Trois ans bientôt que le premier volume de Vernon Subutex a été publié. Virginie Despentes réapparaissait dans les médias et tout le monde parlait d'elle en termes élogieux. Méfiance, me disais-je, gargarisée au fil de mes déceptions téléramesques.


Trois ans plus tard, ou presque, je me décide enfin à lire le bouquin. Euphorie. Imaginez le plaisir de lire un grand roman classique qui ne daterait pas cette fois du siècle dernier, qui ne parlerait pas de la vie de nos darons voire plus loin encore mais qui parlerait de nous, de notre génération, de notre époque, des conséquences de notre dépolitisation, de l'hégémonie du Capital, des modifications des relations humaines imposées par les nouveaux modes de communication, de la drogue, de l'amour, de la famille ou de ce qu'il en reste, de la facilité avec laquelle on peut devenir clochard du jour au lendemain, juste parce qu'on n'a pas compris que les règles du jeu avaient changé. Houellebecq avait déjà fait ça, oui, mais Despentes c'est un peu différent. On sent bien la même fatigue, le même dégoût causés par la perte des repères imposées par une société qui évolue plus vite que les générations, des millions de gens moyens laissés sur le tapis et qui se détruisent pour essayer de comprendre et de s'adapter au monde dans lequel ils vivent, mais là où Houellebecq s'enfermait souvent avec un personnage évoluant en milieu clos ou restreint, Despentes construit une saga de personnages interconnectés, se reliant les uns aux autres par le bouche à oreille réel ou virtuel.

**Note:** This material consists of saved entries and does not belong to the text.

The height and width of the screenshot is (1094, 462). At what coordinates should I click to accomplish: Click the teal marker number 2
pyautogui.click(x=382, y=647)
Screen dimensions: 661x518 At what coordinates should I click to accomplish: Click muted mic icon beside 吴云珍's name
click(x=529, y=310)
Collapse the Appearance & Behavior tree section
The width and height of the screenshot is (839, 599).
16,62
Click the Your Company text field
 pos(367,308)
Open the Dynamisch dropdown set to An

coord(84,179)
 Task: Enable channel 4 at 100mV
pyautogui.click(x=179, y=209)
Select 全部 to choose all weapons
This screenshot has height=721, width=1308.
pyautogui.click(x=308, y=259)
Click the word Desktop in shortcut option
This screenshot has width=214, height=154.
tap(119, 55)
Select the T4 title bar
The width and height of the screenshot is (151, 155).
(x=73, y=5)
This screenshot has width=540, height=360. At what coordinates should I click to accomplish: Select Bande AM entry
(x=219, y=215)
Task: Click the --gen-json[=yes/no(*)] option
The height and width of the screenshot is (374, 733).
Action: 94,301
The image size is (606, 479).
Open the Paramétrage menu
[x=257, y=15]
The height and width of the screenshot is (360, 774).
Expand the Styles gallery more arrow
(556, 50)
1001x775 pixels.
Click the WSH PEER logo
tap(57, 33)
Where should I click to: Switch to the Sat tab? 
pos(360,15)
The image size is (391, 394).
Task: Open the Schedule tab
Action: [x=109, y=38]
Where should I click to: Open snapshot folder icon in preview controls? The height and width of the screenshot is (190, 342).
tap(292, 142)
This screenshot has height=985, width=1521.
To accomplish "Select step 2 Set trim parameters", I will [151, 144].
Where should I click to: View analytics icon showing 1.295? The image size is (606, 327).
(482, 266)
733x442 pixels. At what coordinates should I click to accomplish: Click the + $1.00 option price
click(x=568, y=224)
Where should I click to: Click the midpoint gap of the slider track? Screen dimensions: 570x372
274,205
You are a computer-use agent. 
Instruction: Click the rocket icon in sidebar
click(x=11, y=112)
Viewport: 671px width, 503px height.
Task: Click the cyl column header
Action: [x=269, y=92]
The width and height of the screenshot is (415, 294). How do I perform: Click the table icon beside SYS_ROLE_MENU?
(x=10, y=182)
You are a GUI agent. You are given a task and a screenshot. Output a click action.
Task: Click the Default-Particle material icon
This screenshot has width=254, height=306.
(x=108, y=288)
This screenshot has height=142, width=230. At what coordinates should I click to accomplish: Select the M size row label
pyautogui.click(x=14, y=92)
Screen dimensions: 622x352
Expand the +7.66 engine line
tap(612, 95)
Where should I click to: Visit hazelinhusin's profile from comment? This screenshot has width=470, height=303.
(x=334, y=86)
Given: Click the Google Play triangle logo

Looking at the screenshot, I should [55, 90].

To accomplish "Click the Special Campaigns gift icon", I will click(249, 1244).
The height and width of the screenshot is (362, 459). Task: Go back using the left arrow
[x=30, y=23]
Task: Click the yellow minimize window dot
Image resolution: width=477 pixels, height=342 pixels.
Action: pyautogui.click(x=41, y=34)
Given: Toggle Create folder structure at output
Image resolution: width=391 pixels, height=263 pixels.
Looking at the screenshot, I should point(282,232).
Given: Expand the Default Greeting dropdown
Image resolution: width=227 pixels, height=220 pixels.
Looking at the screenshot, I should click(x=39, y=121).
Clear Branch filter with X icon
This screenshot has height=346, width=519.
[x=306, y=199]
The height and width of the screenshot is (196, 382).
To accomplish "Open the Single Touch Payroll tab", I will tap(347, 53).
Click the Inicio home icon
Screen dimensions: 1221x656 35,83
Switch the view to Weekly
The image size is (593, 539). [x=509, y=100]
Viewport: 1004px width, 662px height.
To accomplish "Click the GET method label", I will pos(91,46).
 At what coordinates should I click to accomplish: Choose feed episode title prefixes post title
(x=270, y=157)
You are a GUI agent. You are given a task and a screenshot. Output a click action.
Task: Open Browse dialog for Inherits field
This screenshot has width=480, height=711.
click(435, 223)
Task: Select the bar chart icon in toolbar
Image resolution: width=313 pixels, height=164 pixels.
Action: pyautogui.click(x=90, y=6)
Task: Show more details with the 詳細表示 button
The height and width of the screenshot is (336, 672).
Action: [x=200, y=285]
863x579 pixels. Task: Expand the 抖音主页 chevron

Vernon Subutex est un cinquantenaire qui a laissé peu à peu sa vie se désagréger. Il y a eu un peu de succès tant qu'il tenait sa boutique de disques, pas besoin de trop se casser le cul pour gagner sa vie et faire bonne impression, et puis les nouvelles technologies ont supplanté ses marchandises et il a dû fermer la boutique. Il s'est enfermé chez lui, a profité un peu, a perdu contact avec le reste du monde et puis un jour c'est banqueroute, RMIste longue durée, plus de revenus, plus d'amis proches, pas de famille, expulsion du logement. Vernon ment, fait croire à un passage provisoire à Paris après un long voyage au Canada, reprend contact avec ses anciens amis pour loger quelques nuits chez untel ou unetelle. Un panorama de personnages se dessine devant nous. Des vieux, des jeunes, des célibataires, des mariés, des trans, des lesbiennes, ceux qui réussissent, ceux qui ont tout perdu, ceux qui sont heureux, ceux qui voudraient en finir, ceux qui s'en foutent, ceux qui se shootent. Pas besoin de faire d'efforts pour se souvenir de cette galerie impressionnante de personnages. Ils sont tous plus marquants les uns que les autres. Leurs histoires entrent en résonnance avec ce que chacun d'entre nous peut vivre aujourd'hui. Virginie Despentes arrive à se mettre dans la peau de chacun d'entre eux, aussi différents soient-ils, racontant leurs histoires avec une intelligence émotionnelle toute en nuances. Pas un mot plus haut qu'un autre, pas de théories sur la Lune, on ne tortille pas du cul pour appeler un chat un chat. C'est bien simple : d'habitude, je referme un roman et je n'y pense plus trop. Impossible pour ce Vernon : les personnages continuent à me faire gamberger alors que j'ai refermé ce livre depuis deux jours et je continue encore à découvrir de nouveaux liens entre eux et à comprendre de nouvelles facettes de leur histoire. Passionnant.